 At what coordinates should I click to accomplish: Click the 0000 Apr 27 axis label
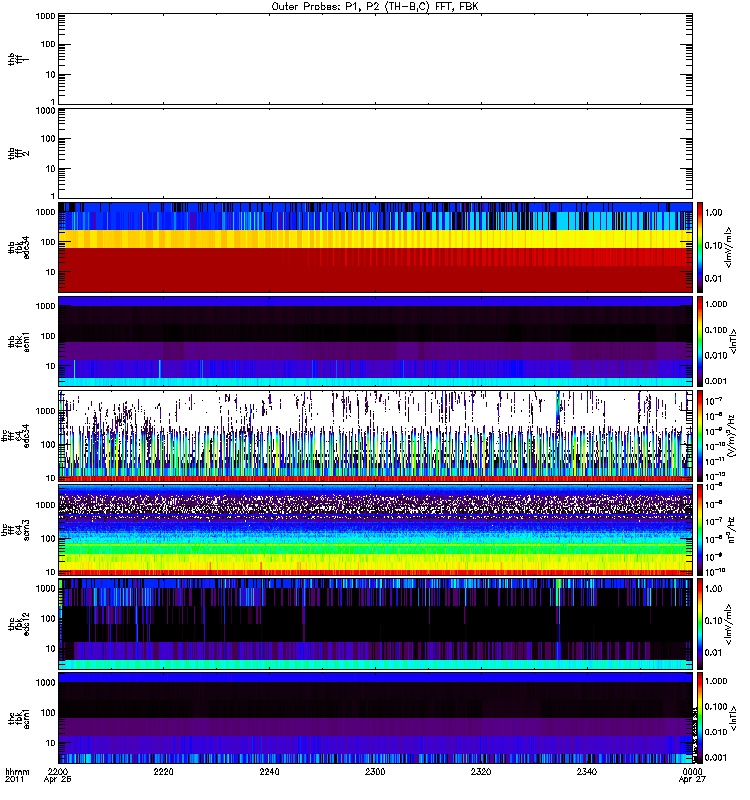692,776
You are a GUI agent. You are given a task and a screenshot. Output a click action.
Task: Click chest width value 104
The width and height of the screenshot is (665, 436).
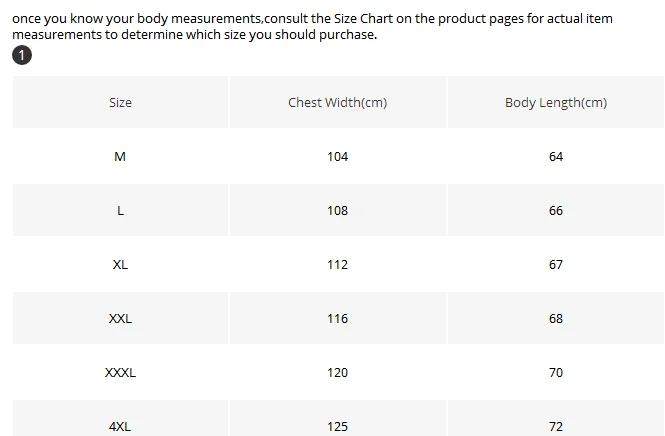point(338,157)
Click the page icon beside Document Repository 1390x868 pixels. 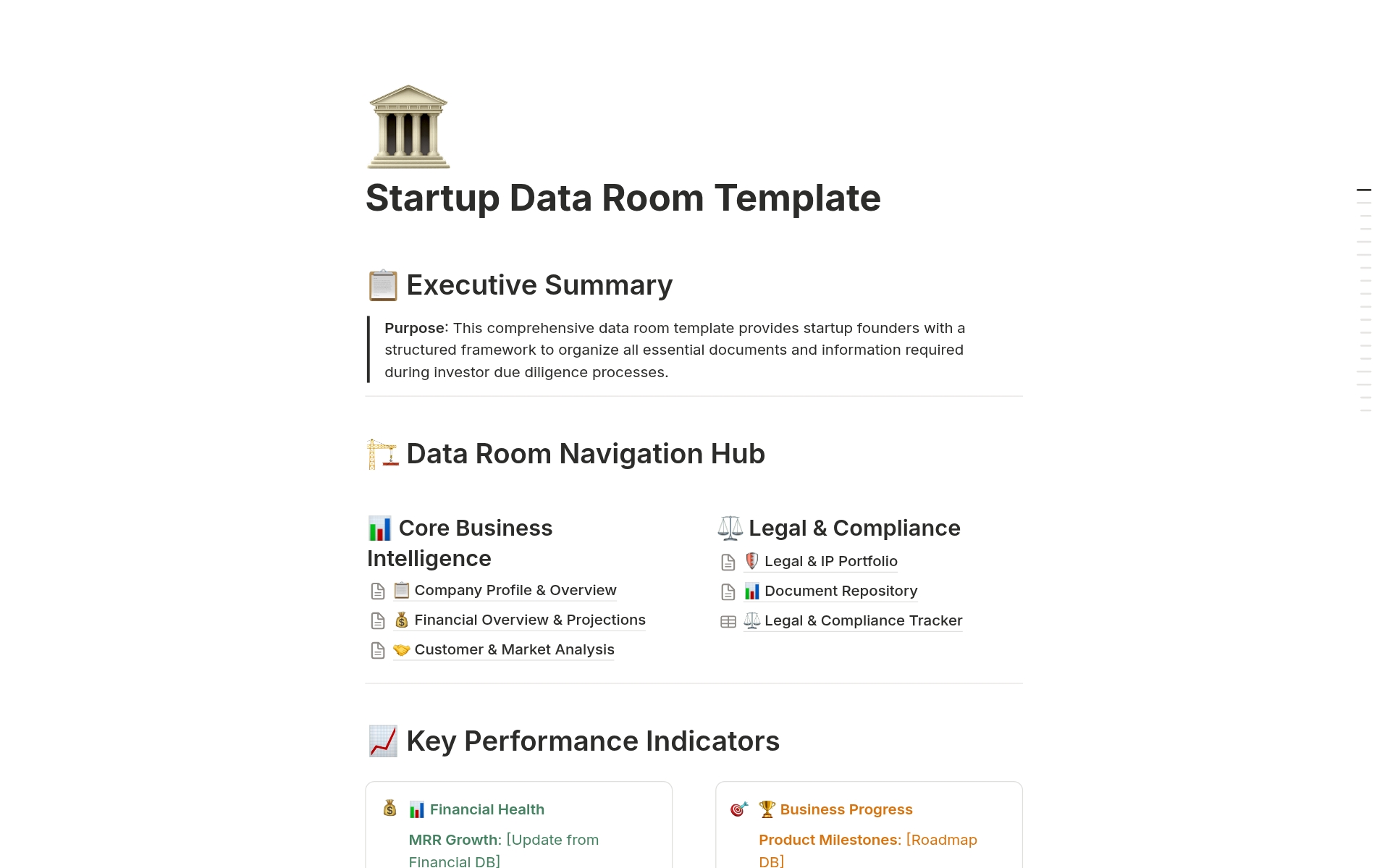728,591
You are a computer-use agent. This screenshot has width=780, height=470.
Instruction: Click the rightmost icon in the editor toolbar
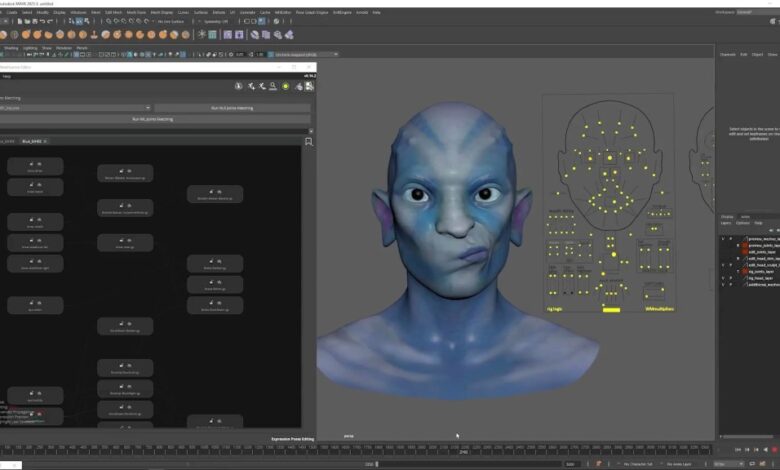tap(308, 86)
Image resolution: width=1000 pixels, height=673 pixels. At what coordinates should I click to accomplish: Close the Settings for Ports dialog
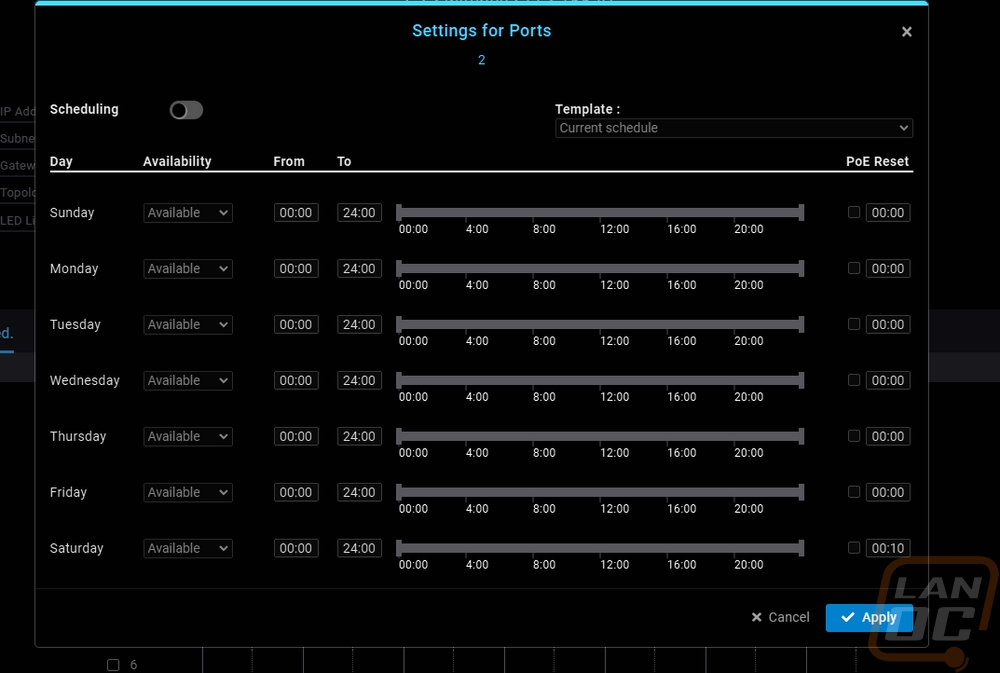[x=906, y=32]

* * * * * * *

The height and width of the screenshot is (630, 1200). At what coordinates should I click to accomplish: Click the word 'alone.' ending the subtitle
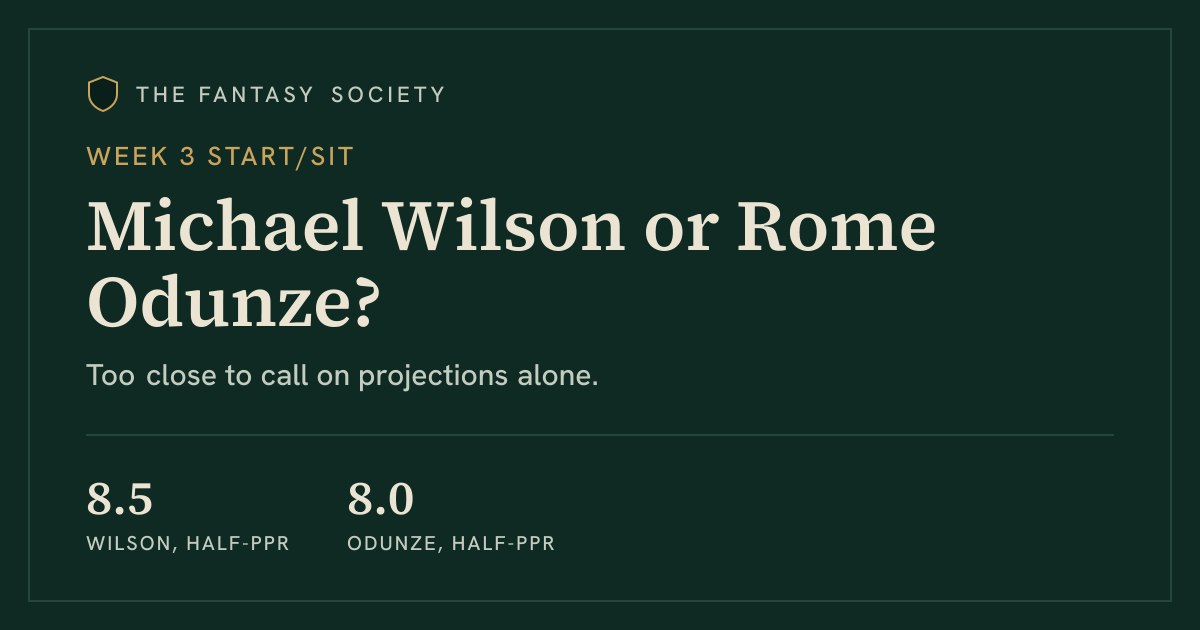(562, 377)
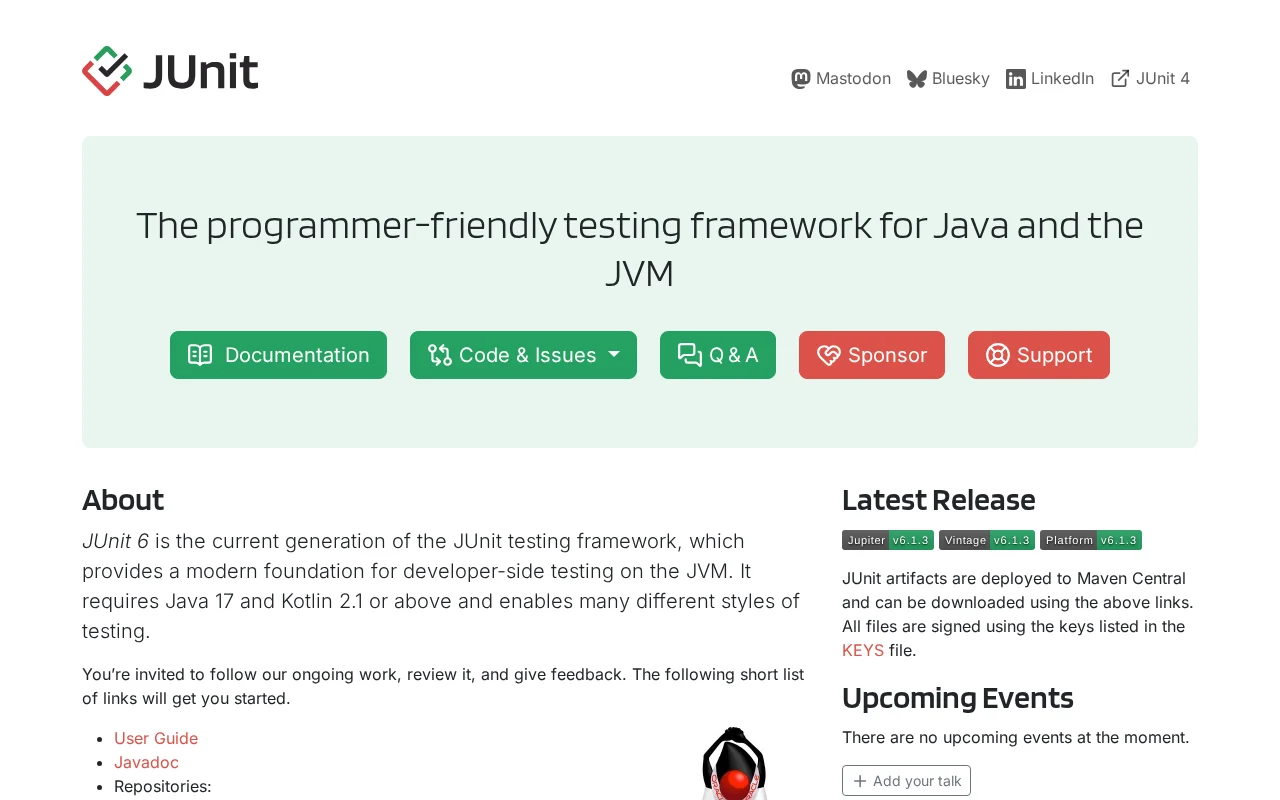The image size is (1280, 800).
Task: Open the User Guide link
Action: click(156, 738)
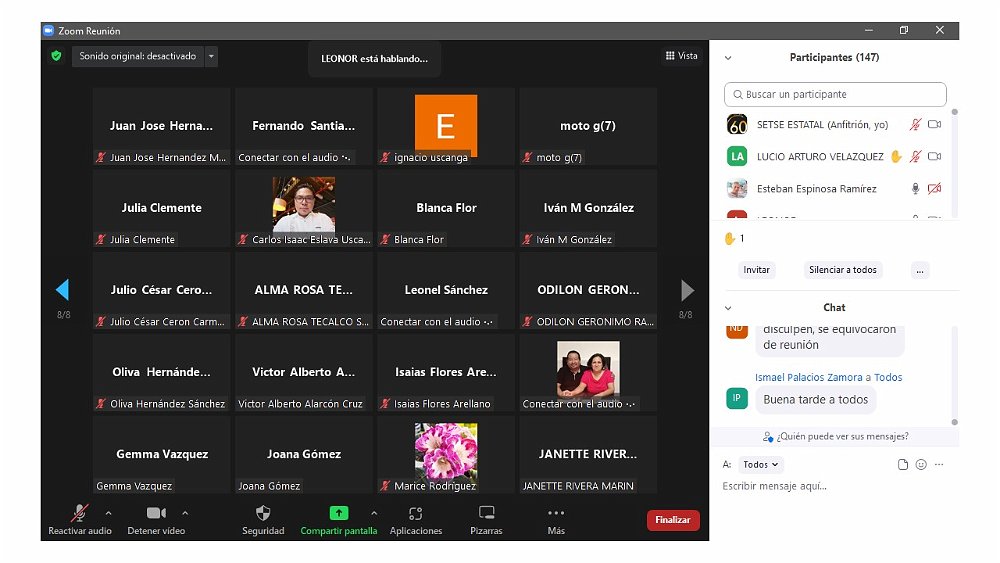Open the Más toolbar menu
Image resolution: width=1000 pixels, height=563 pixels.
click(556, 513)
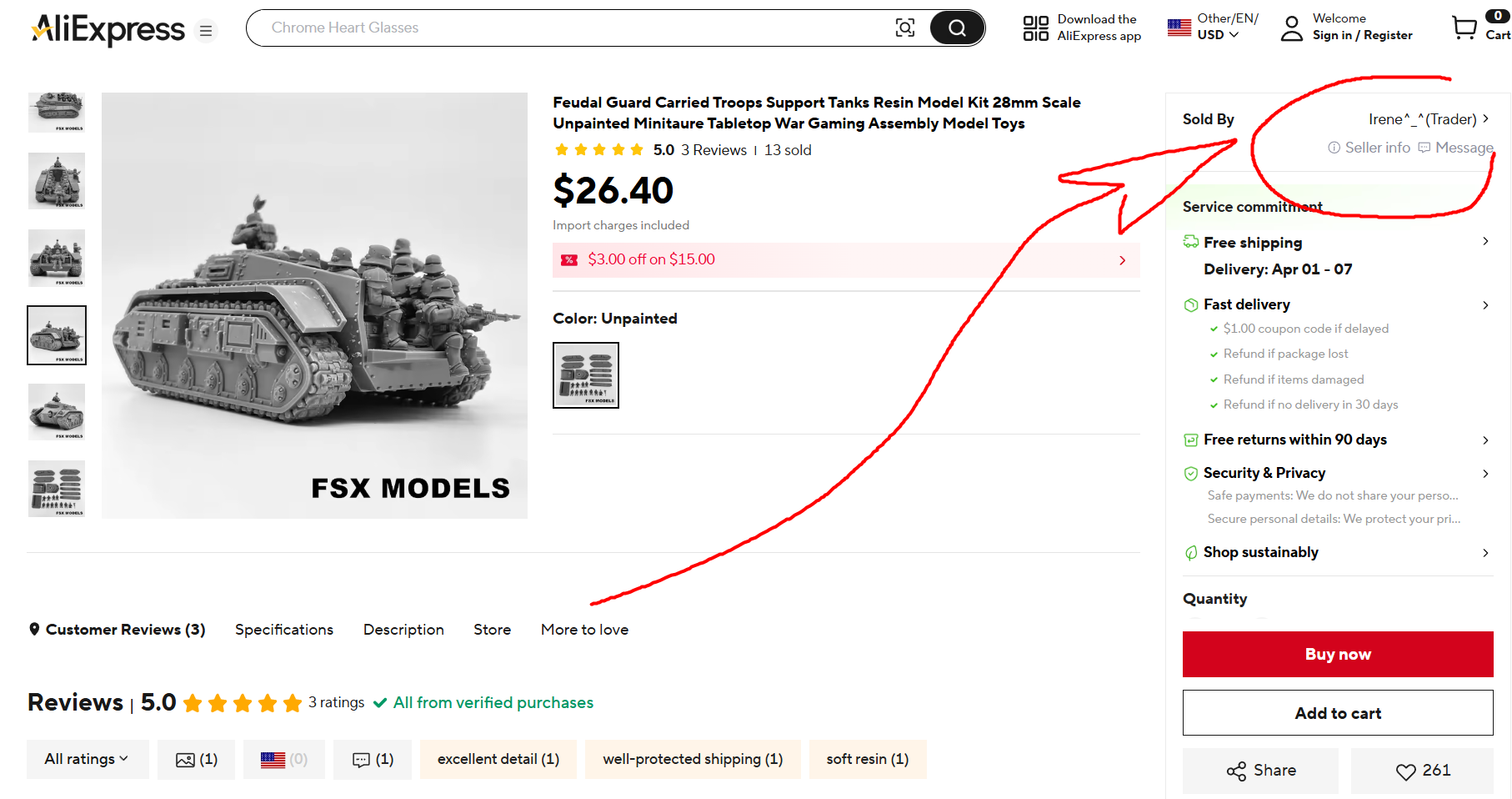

* * * * * * *

Within the lines above, find those holding the word "agent" and copy them.

You are a GUI agent. You are given a task and a screenshot. Output a click action.
You are a computer-use agent. This screenshot has width=780, height=470.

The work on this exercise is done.